··· Material for this exercise ···
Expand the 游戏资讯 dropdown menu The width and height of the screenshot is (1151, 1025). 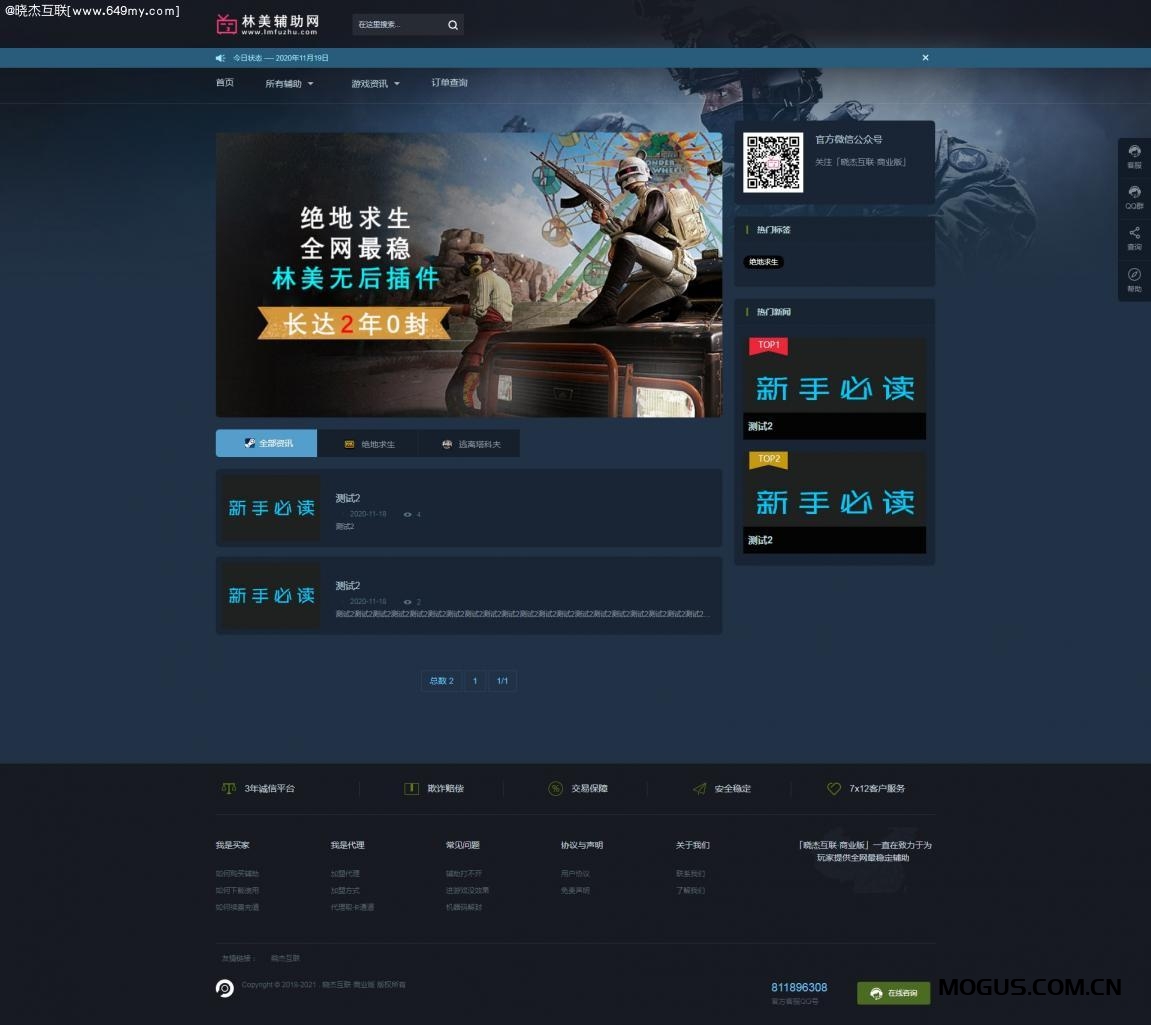click(375, 84)
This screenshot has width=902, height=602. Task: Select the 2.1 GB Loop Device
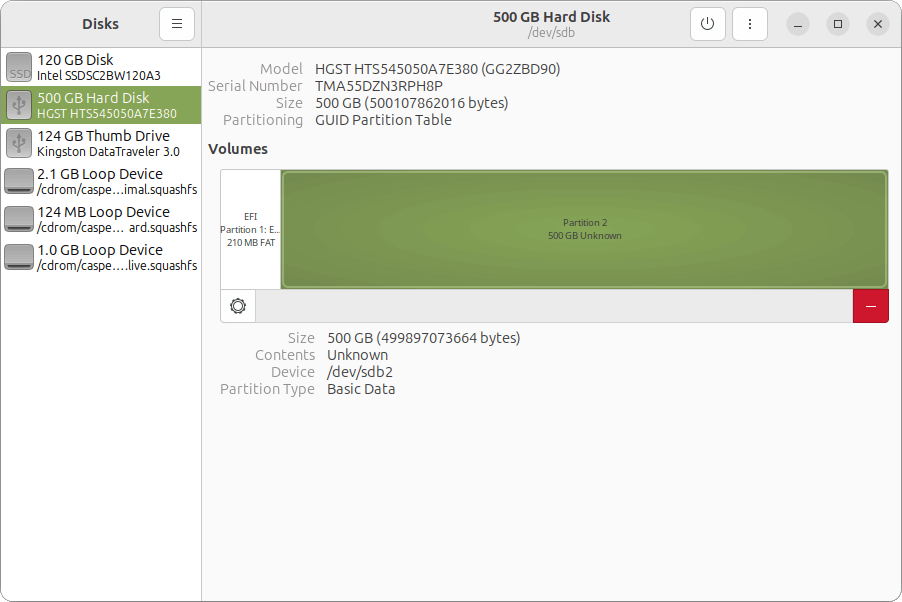(101, 181)
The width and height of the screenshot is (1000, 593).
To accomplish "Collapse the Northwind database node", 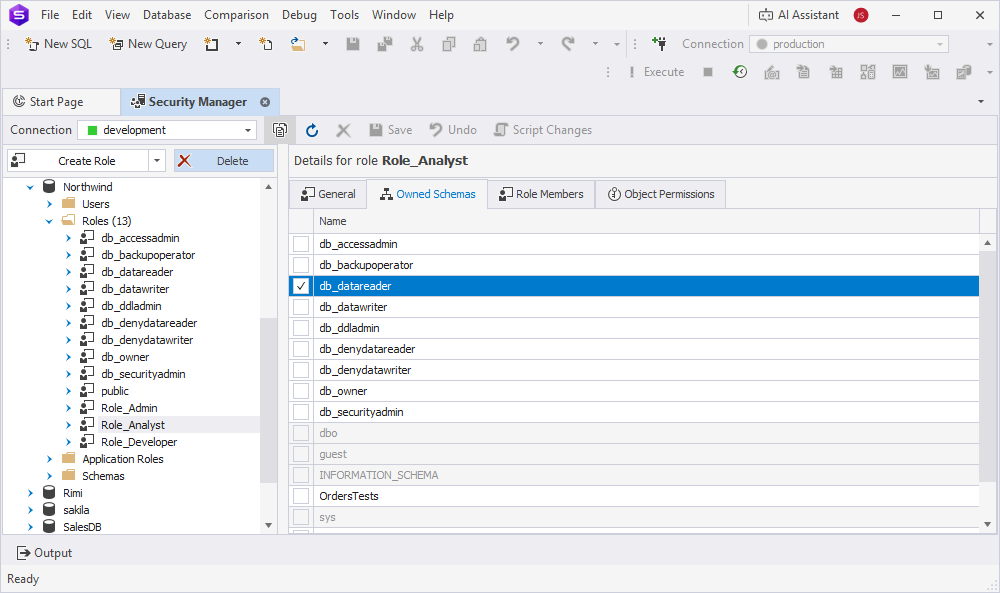I will [29, 186].
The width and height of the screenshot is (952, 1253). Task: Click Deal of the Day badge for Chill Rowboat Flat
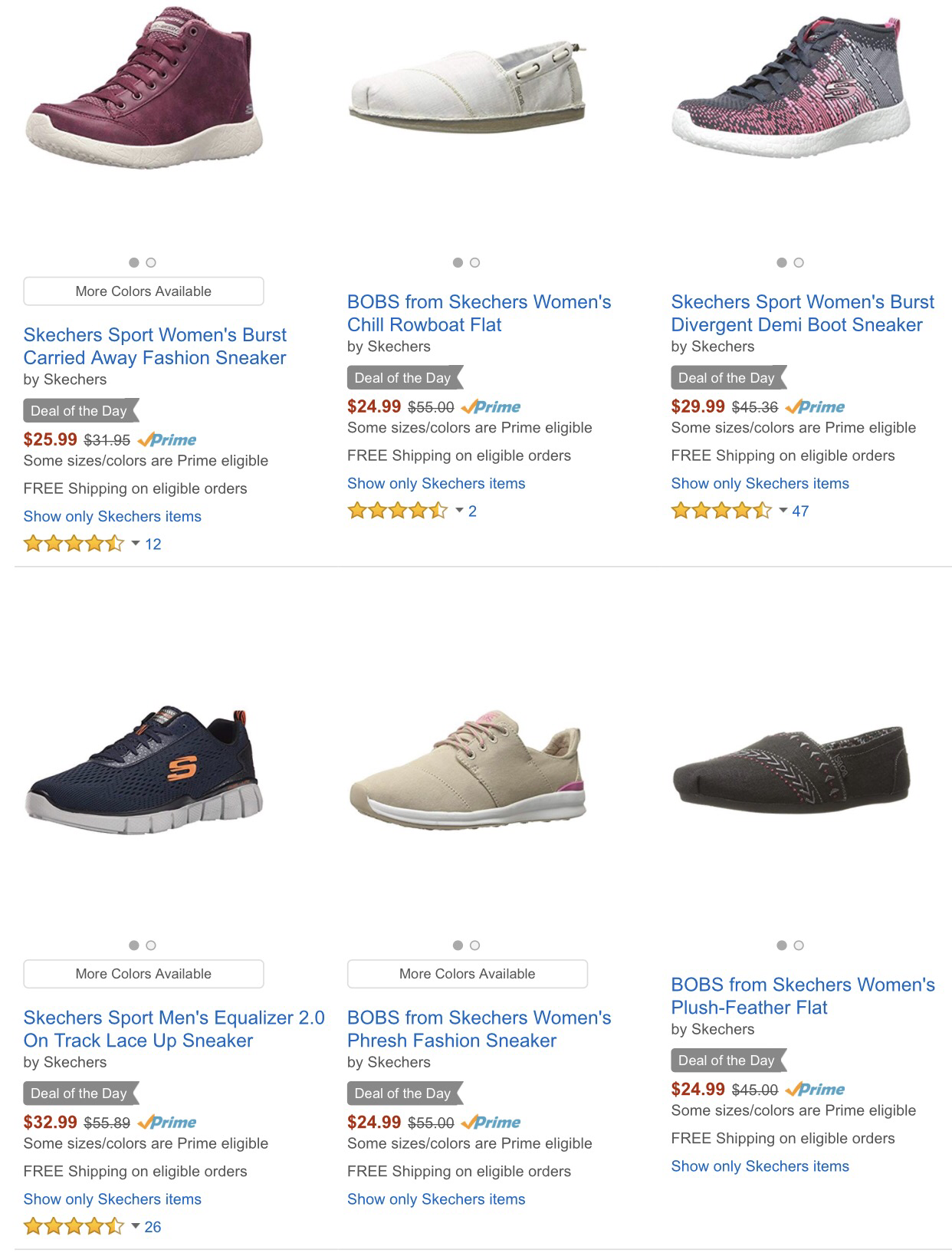click(x=403, y=378)
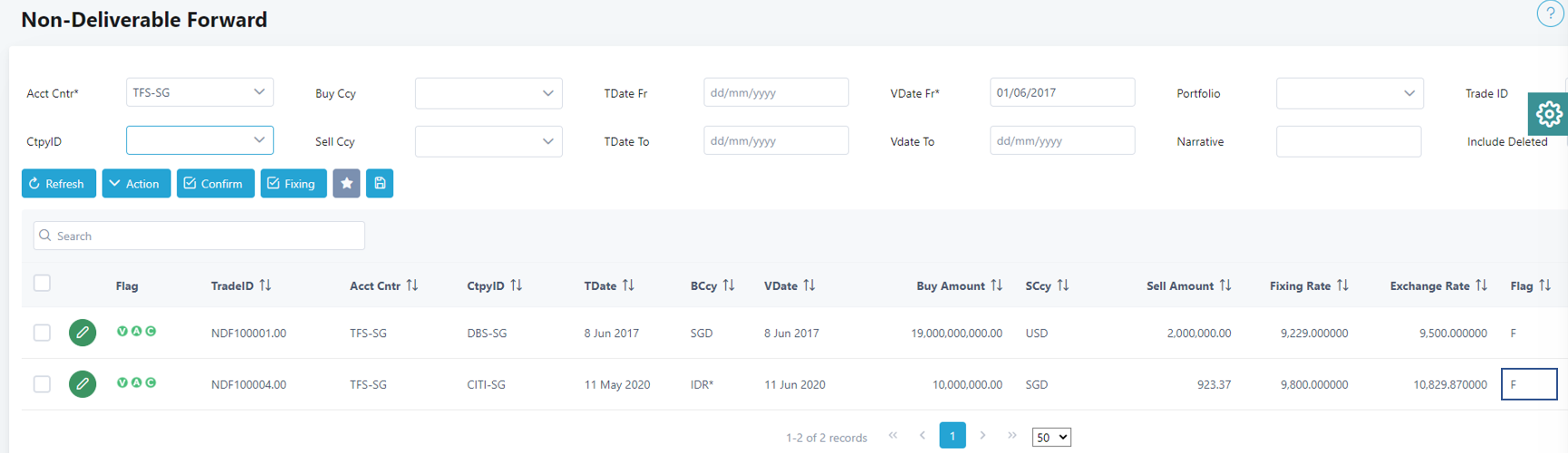Select checkbox for trade NDF100001.00
The height and width of the screenshot is (453, 1568).
(x=42, y=333)
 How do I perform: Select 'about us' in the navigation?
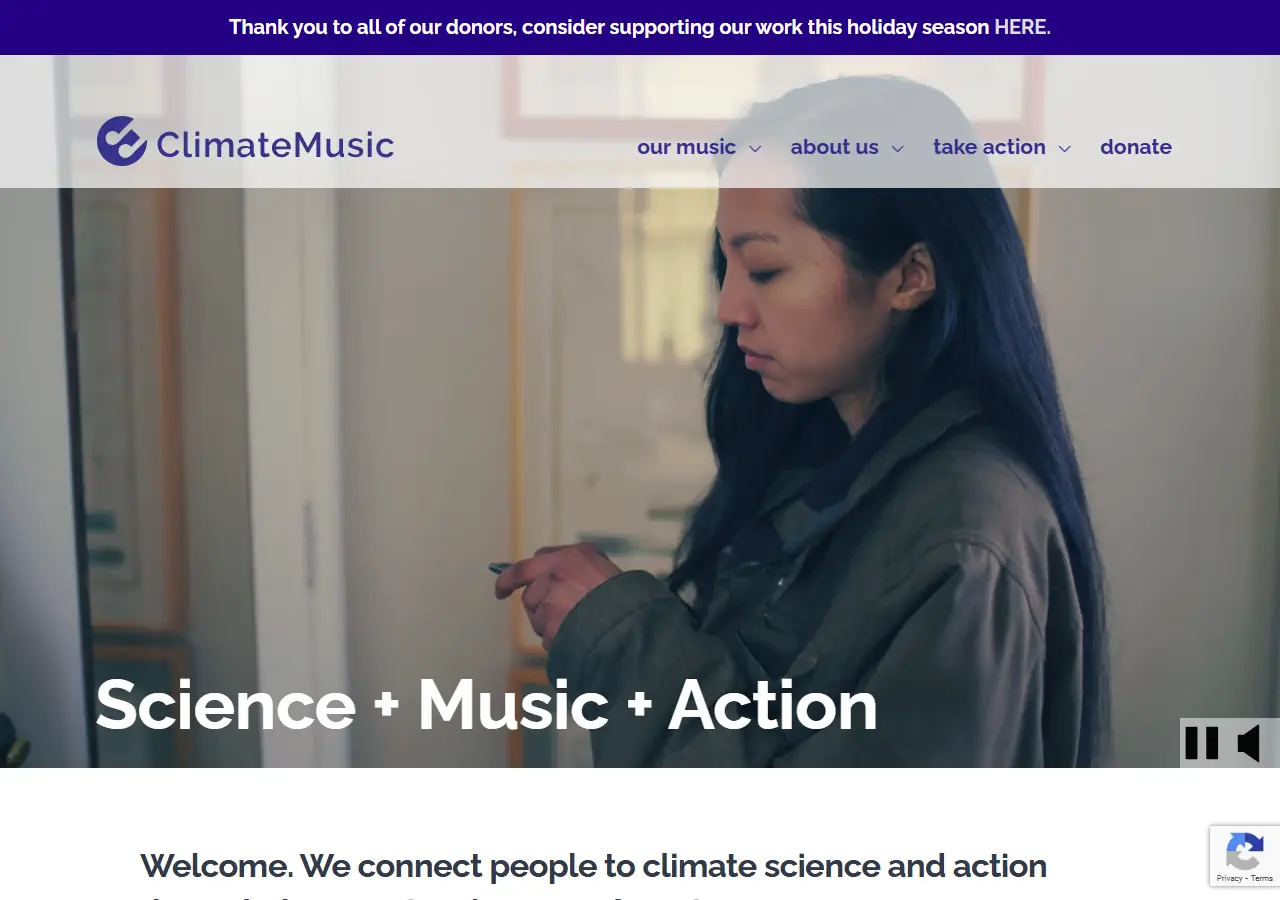click(x=834, y=147)
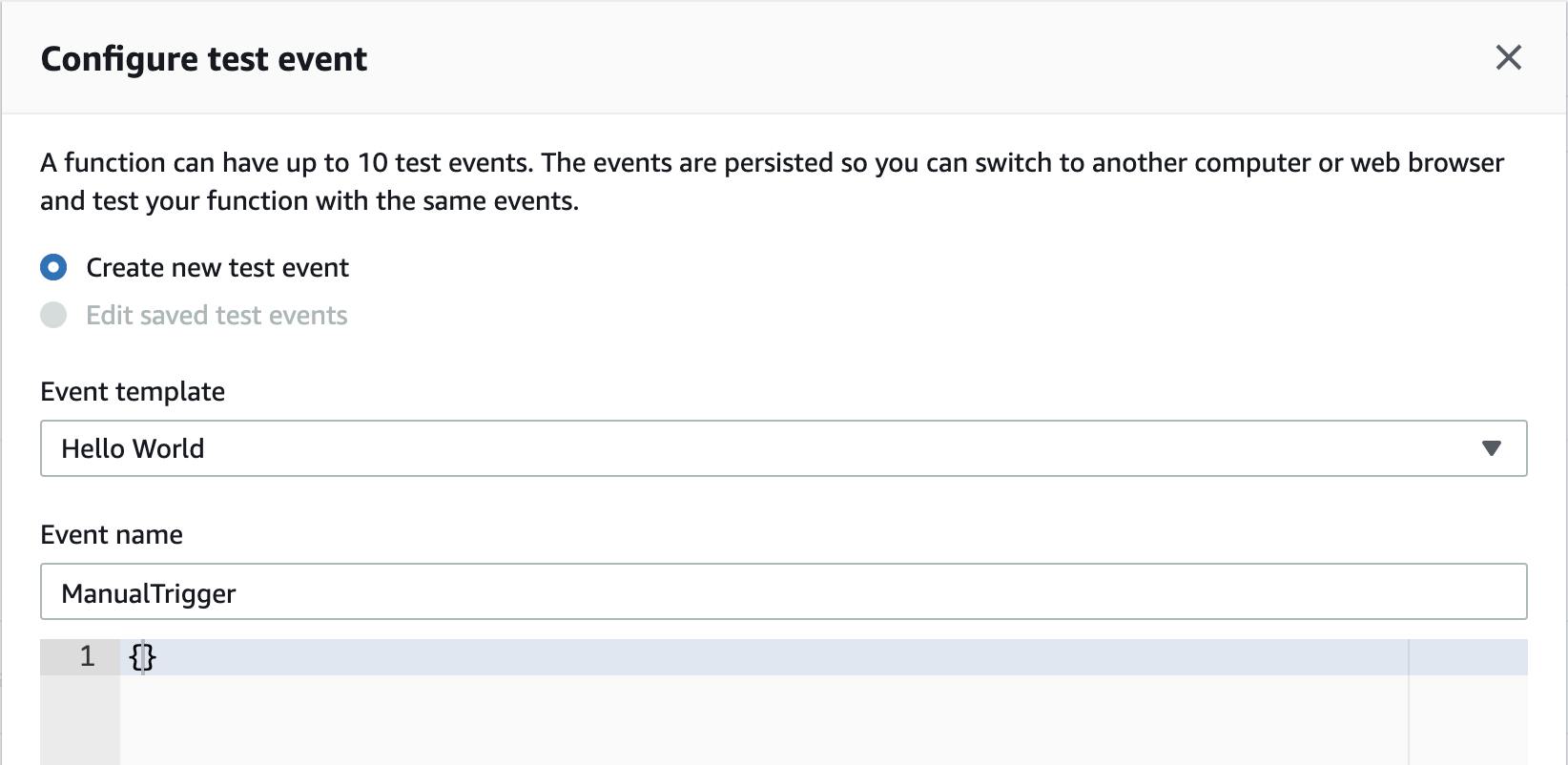Viewport: 1568px width, 765px height.
Task: Click the empty braces on editor line 1
Action: 142,656
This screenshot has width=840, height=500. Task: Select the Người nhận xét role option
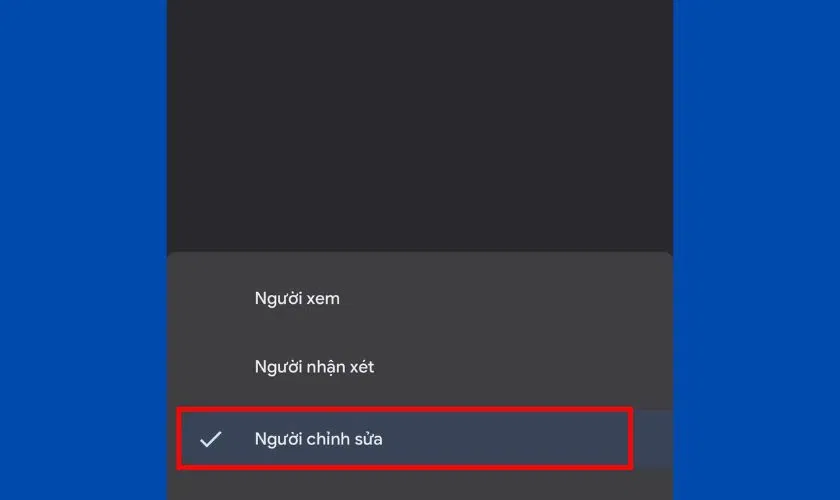pyautogui.click(x=420, y=367)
···
Set the lines down exactly as they stand, from the one containing "How do I perform: Select" through the end of the listing, omitting every picture.

 How do I perform: Select 'about us' in the navigation?
click(x=834, y=147)
Viewport: 1568px width, 765px height.
Task: Click the empty braces on editor line 1
Action: 142,656
This screenshot has width=840, height=500. Task: Select the Người nhận xét role option
pyautogui.click(x=420, y=367)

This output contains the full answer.